START DATA PROVIDED

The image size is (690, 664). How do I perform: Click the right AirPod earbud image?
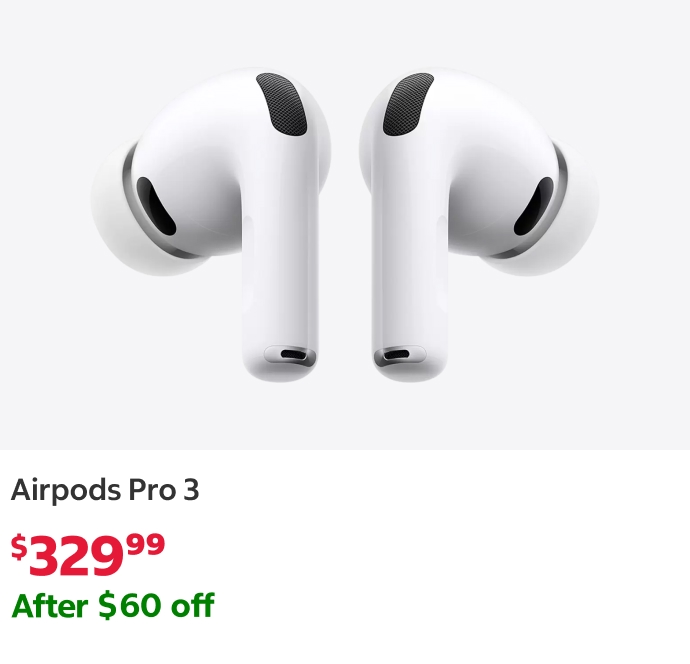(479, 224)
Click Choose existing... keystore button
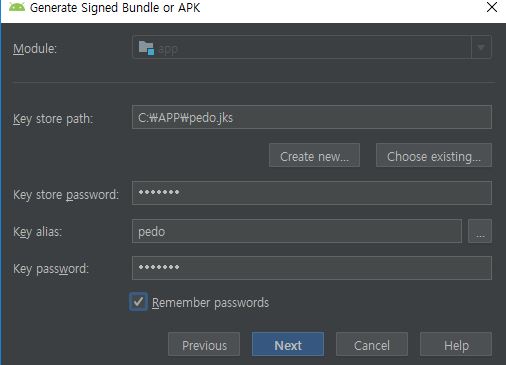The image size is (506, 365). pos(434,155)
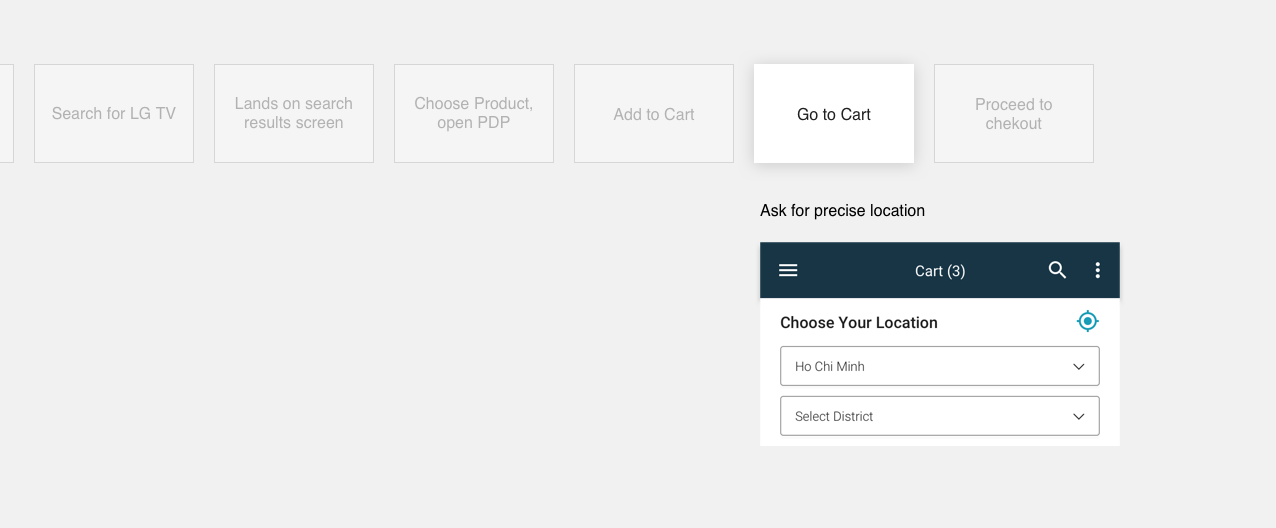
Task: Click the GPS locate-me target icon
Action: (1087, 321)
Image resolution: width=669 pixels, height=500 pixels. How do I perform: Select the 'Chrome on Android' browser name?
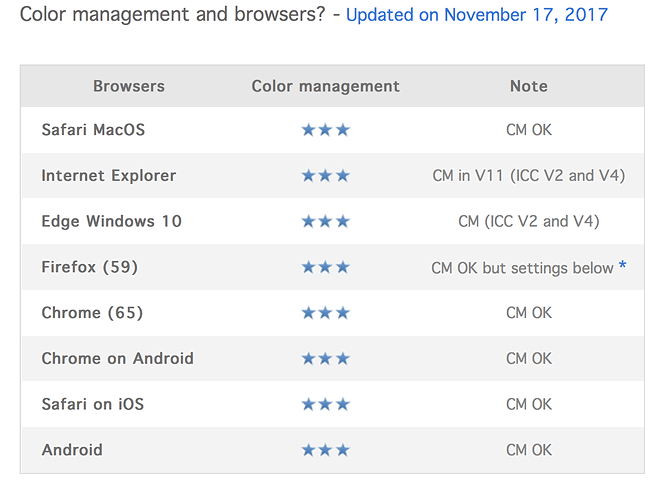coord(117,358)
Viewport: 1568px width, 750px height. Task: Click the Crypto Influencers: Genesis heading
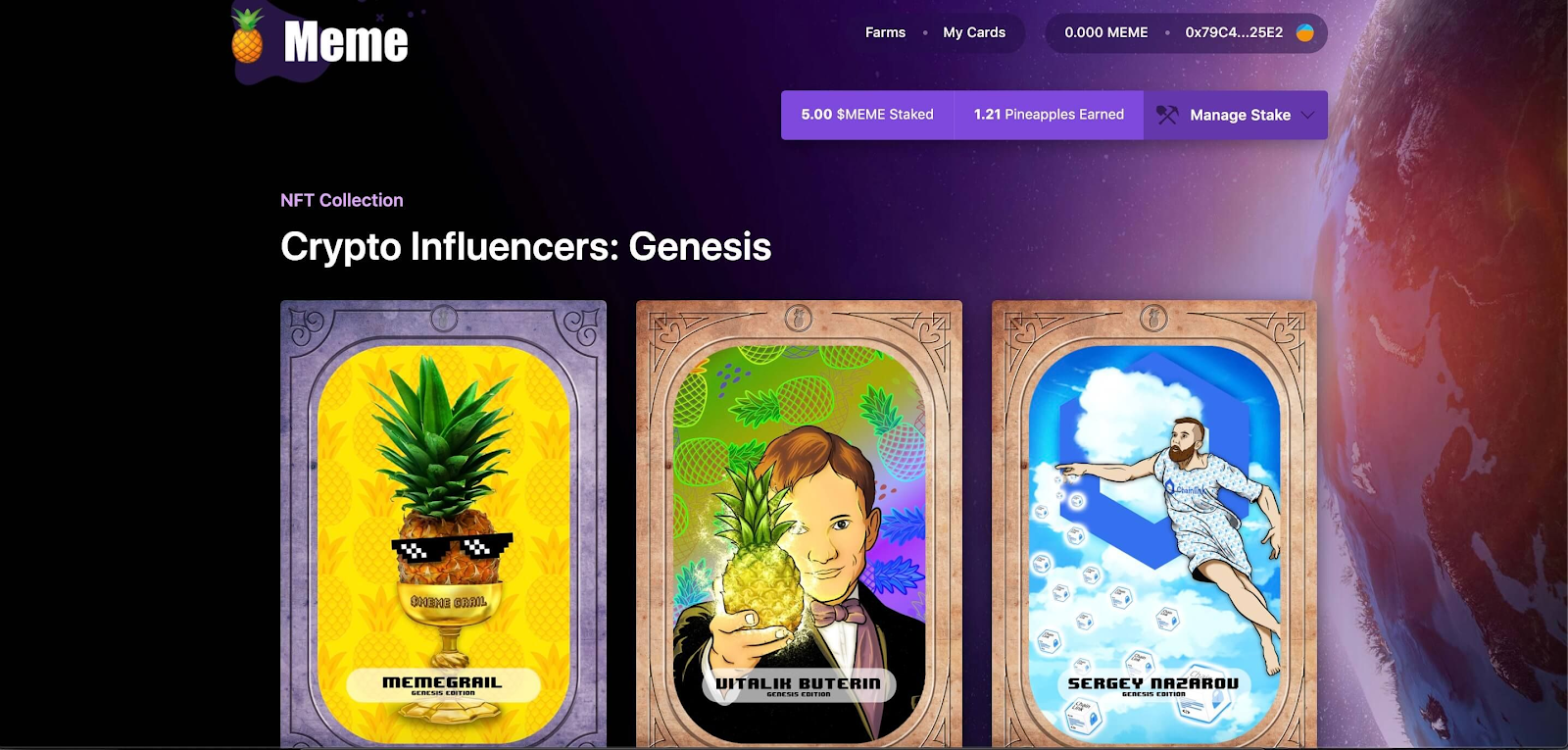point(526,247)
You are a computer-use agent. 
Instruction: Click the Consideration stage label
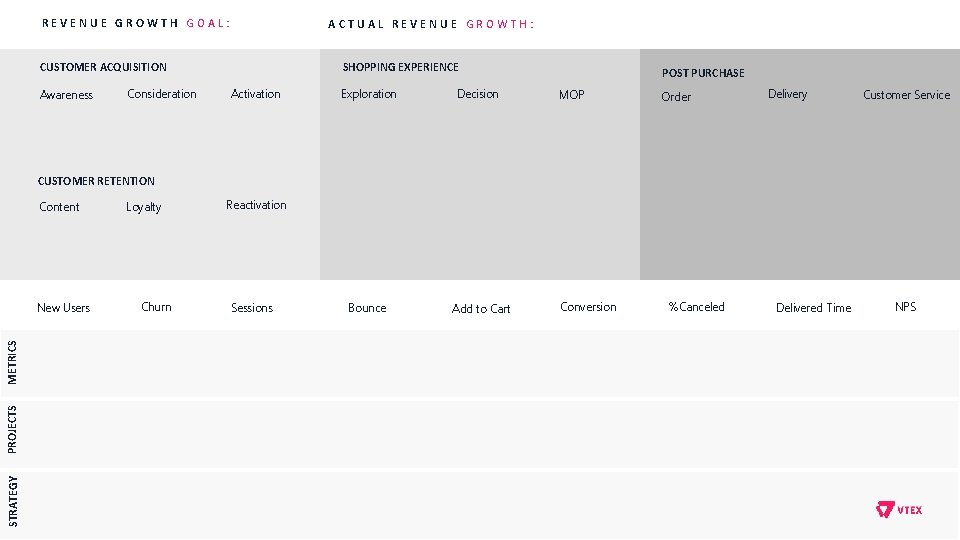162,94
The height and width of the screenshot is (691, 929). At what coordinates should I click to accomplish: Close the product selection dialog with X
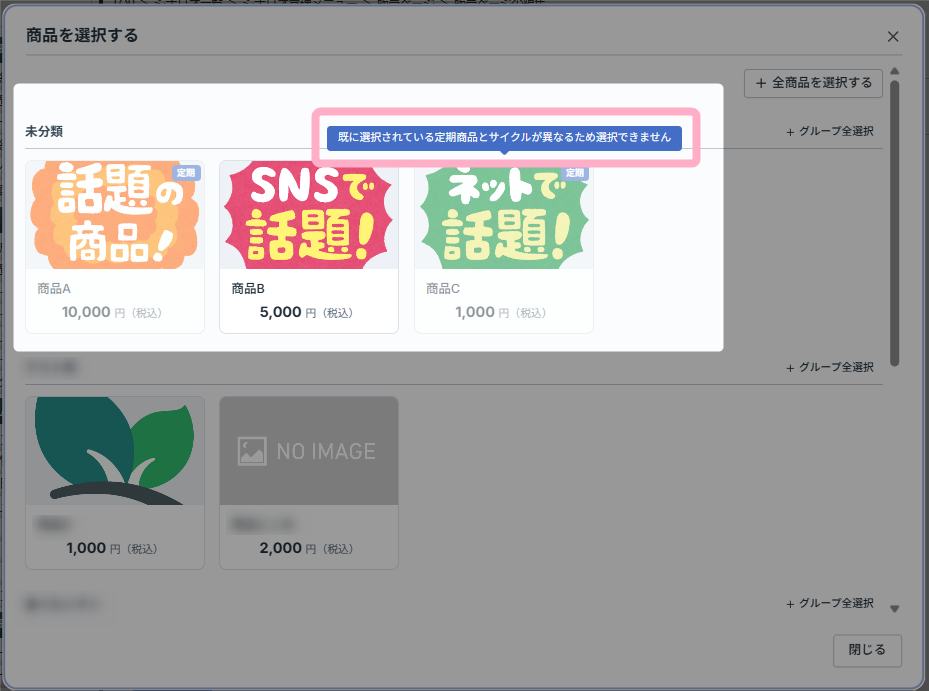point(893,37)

END DATA PROVIDED
START DATA PROVIDED

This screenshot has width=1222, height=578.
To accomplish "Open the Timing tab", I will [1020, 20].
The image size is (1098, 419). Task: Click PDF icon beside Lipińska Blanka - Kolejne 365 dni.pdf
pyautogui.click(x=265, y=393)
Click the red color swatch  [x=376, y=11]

END DATA PROVIDED

## WORK INSTRUCTIONS
Within the data above, the span starting at the line containing "This screenshot has width=1222, height=578." and ending at the line containing "Click the red" is to be retyped exactly, with no other lines.

## WRITTEN SOLUTION
This screenshot has width=1222, height=578.
To accomplish "Open the Timing tab", I will [1020, 20].
The image size is (1098, 419). Task: Click PDF icon beside Lipińska Blanka - Kolejne 365 dni.pdf
pyautogui.click(x=265, y=393)
Click the red color swatch  [x=376, y=11]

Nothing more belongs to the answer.